I don’t mean to sound stupid (and this does sound stupid, so I apologize) but everyone is, in their own way, a squirrel without a tail. (This may or may not ever become insightful, so feel free to drop out of the tour here and go straight to the gift shop.) We all lose something (or multiple somethings) at some point in our life and find ourselves standing around saying, “Why?” or maybe “How?” and almost definitely “What now?”

Sometimes those things are ripped away from us as brutally and painfully as a Gila monster snatches the tail from a nimble squirrel. It hurts and you sure as hell know it’s happening, because look, there’s a fucking Gila monster right there and he’s got your fucking tail in his mouth, the prick. More often than not, however, we give those things away ourselves. Or push them away. Or throw rocks at them until they run away. There are pieces of us scattered across every city and town we’ve known - torn chunks and scraped flecks like breadcrumb trails that lead us backwards, reminder by bloody reminder, to what we were in the very beginning.

None of this is to say that we aren’t whole things now – quite the opposite, because our ability to self-mutilate is second only to our ability to heal, regenerate and re-become something (different, of course, but fully formed, too). But still, there are bits of us missing, things we never thought we’d have to go without, things we never even knew could be separated from us at all. And that never stops being painful. Dull twinges, phantom pangs.

I miss a lot of people. Some are gone, some are far and some are near, but feel far all the same. I’m an incredibly distant person and my losses are primarily of the pelt-them-with-rocks-until-they-flee-screaming variety. For as different as I am now from what I was at the beginning I’m not something utterly new. I’m still distant and I still throw rocks from time to time. Sometimes I think the only improvement I’ve managed is that I’m slightly more cognizant of what I’m doing, though that doesn’t seem to stop me from doing it. And I’m not trying to say that I’m especially lonely, either, because I’m not. I may not be all that enamored with my reticence but it is ultimately true, in that I’m not someone who needs the whole of the world outside my window. I can see it all just fine from my little hut on this quiet hillside of this quiet island in the middle of this quiet lake. And it’s never too hard to catch a boat back in to the mainland.
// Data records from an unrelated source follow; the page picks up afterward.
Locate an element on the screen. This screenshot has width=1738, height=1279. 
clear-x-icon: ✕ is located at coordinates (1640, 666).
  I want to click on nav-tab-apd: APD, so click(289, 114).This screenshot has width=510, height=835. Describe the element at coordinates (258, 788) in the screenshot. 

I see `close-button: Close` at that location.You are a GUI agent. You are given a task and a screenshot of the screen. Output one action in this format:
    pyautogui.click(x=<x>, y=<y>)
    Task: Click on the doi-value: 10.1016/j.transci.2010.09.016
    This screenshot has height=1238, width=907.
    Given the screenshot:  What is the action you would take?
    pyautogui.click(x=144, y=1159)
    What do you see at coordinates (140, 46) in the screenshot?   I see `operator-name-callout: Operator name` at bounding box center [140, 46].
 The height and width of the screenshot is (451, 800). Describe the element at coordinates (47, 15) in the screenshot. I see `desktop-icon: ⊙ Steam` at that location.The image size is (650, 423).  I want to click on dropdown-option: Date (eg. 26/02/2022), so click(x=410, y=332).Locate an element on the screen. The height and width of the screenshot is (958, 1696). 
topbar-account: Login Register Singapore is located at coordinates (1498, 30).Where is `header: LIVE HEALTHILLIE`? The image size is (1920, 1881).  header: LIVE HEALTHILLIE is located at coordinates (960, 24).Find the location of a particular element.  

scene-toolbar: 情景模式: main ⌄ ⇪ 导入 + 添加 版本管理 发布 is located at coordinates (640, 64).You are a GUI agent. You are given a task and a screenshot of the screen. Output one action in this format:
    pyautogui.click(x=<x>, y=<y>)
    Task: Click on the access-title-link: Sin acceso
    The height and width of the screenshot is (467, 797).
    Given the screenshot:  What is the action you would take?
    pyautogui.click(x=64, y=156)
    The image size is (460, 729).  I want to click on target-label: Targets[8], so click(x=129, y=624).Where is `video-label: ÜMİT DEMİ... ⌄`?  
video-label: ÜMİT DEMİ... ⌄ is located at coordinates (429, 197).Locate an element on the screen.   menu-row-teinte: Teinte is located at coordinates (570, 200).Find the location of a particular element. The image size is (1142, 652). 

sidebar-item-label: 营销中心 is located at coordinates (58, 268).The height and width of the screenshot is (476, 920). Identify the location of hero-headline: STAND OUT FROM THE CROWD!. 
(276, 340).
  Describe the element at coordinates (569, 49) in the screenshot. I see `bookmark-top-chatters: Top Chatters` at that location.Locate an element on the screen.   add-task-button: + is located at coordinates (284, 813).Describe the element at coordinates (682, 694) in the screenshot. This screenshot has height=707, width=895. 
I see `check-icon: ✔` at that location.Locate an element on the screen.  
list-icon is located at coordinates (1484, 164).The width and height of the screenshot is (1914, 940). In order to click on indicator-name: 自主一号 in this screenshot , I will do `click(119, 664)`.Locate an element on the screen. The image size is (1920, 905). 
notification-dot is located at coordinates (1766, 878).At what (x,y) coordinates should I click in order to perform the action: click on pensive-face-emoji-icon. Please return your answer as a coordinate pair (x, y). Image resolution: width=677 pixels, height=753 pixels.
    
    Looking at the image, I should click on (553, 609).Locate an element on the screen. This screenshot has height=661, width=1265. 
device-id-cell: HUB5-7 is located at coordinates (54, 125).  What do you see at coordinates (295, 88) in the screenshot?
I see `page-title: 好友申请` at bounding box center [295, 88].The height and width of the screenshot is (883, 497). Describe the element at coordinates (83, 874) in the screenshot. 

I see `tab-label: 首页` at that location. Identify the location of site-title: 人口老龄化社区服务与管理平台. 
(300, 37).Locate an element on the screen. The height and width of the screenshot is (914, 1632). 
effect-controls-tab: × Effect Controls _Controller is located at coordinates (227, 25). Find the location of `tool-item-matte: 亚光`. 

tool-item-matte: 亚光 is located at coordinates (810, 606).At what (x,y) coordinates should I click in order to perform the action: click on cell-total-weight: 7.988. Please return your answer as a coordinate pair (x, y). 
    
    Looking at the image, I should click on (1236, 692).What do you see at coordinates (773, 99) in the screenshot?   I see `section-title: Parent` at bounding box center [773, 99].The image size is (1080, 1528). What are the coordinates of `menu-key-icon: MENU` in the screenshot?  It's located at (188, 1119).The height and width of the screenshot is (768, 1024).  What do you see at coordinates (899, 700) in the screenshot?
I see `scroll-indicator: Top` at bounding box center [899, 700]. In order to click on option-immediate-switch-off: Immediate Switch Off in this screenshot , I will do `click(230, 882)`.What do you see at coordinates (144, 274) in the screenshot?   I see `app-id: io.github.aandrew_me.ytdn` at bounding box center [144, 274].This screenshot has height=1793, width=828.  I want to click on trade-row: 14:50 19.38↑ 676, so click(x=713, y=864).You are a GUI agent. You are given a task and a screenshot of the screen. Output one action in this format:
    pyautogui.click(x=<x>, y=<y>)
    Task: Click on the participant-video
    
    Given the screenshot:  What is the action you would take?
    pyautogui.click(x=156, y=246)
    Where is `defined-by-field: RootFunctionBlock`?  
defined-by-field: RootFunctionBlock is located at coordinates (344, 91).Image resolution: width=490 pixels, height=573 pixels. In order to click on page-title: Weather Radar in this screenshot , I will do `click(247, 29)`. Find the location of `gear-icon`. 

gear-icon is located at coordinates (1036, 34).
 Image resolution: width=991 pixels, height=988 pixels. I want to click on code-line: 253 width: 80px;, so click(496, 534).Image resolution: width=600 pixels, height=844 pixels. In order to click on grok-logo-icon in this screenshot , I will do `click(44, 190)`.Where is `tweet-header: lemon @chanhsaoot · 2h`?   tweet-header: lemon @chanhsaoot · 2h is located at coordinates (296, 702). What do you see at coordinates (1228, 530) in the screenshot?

Pain is weakness turned inward

But I’m still sorry. I can’t ever seem to manage to shake that feeling. I’m sorry for all the arms and legs and hearts and eyes and (probably) tails that I’ve ripped off my body and kicked to the side of the road. I wish things had been another way or at least that I’d known well enough to say something at the time. To say why. Or to say goodbye. And maybe words weren’t necessary, but the parting goes two ways, and sometimes I wonder about the lives I’ve been shed from and what it meant (if anything at all). I suppose that’s all I wish I could change: I wish everyone knew what they meant to me. Some meant nothing at all, which isn’t meant to sound harsh – sometimes in the pressed lanes you pass close without touching and there’s nothing wrong with that. But by and large those lost relationships meant something significant to me and that’s what I mourn – the chance to say thank you.

Eventually (I presume) that severed squirrel tail is going to deteriorate and disappear and someday (if not already) the squirrel it belonged to will disappear as well. So it goes with all of us, constantly appearing and then disappearing in a decades-long magic trick that tends to go light on the showmanship but manages to leave the crowd wanting more every time. Except we never really disappear completely because we keep leaving all these scars on people. Scars that twinge. Scars that we cherish.

Because you are a squirrel. And you are someone’s severed tail. And sometimes – but hopefully not often – you are a fucking Gila monster. So be sure to say thank you when you’re thankful, and know that if you’re reading this, I’m thankful for you.